### Exercise brief
Please reproduce the listing from the line with "How do I perform: Switch to the Home tab?" through the end of the listing, requests included, and shift every coordinate in the answers by -72. Leave the pictures out of your answer.

### Data to use

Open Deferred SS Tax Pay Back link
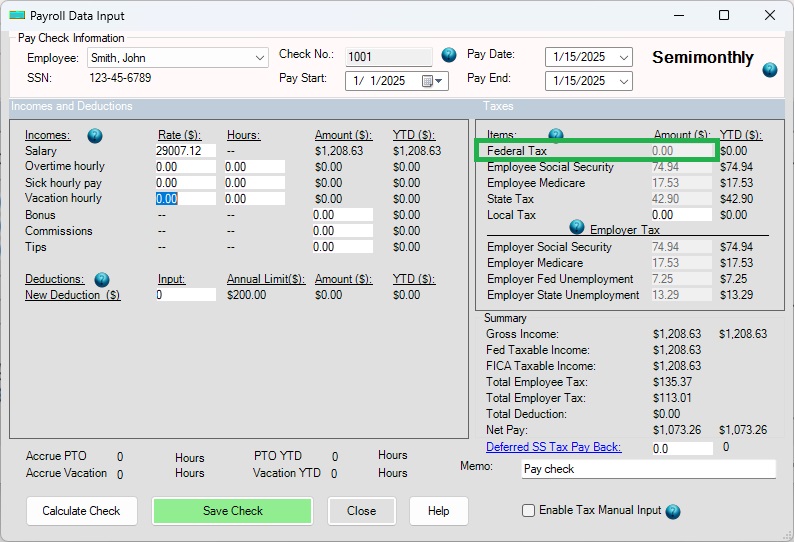Screen dimensions: 795x542 553,447
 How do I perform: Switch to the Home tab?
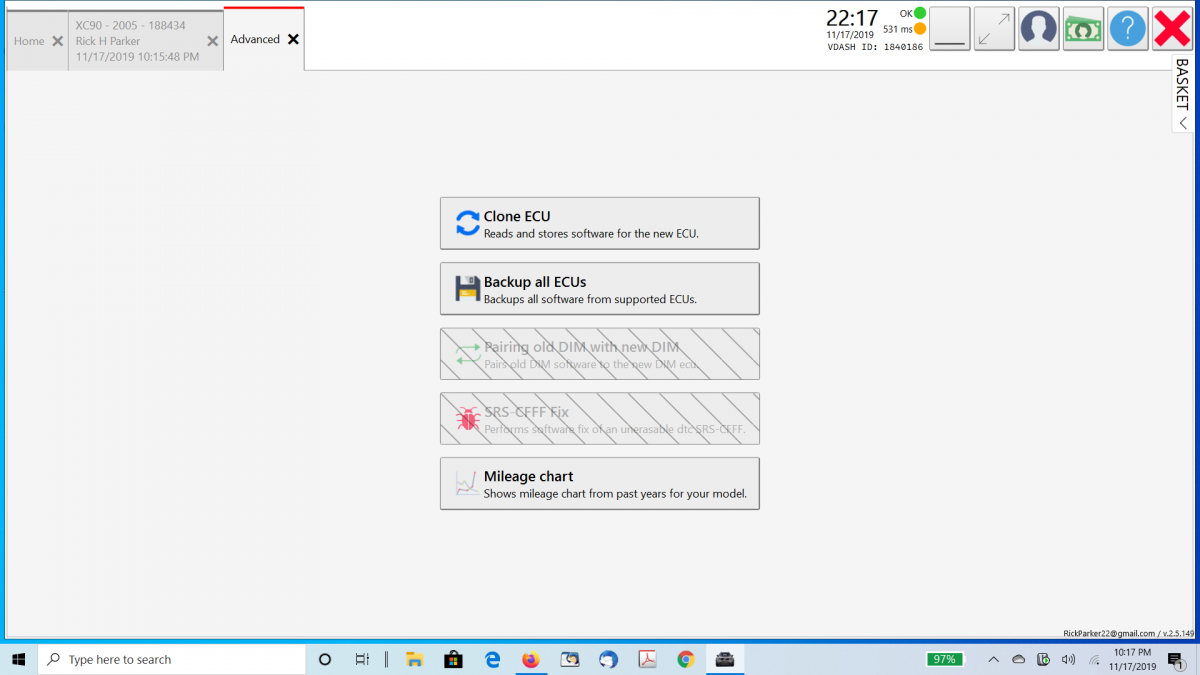[29, 41]
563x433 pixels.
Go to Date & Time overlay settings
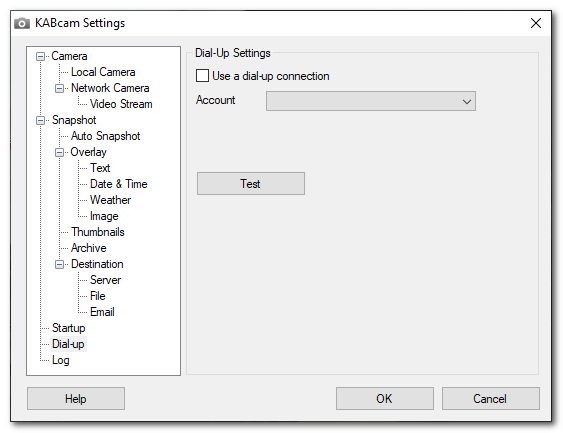pyautogui.click(x=118, y=184)
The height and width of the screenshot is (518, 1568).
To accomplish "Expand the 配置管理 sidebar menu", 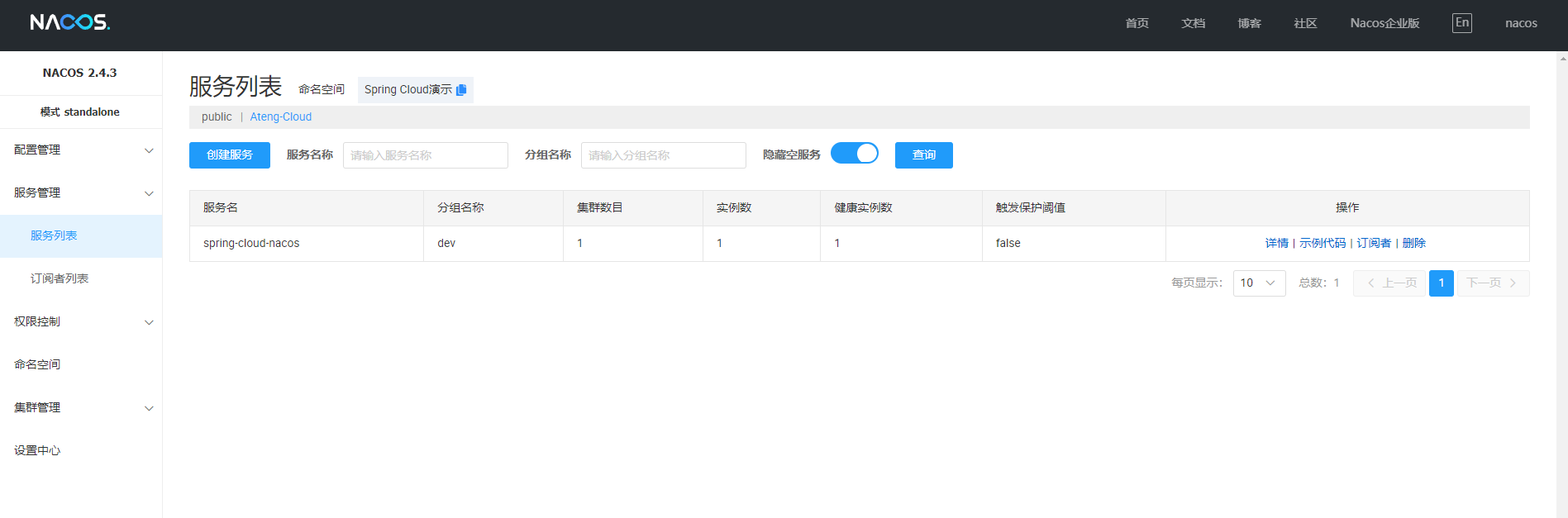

### Written response
 How do I perform: Switch to the Home tab?
[-43, -31]
563x433 pixels.
Go to Date & Time overlay settings
pyautogui.click(x=46, y=112)
The height and width of the screenshot is (518, 1568).
To accomplish "Expand the 配置管理 sidebar menu", 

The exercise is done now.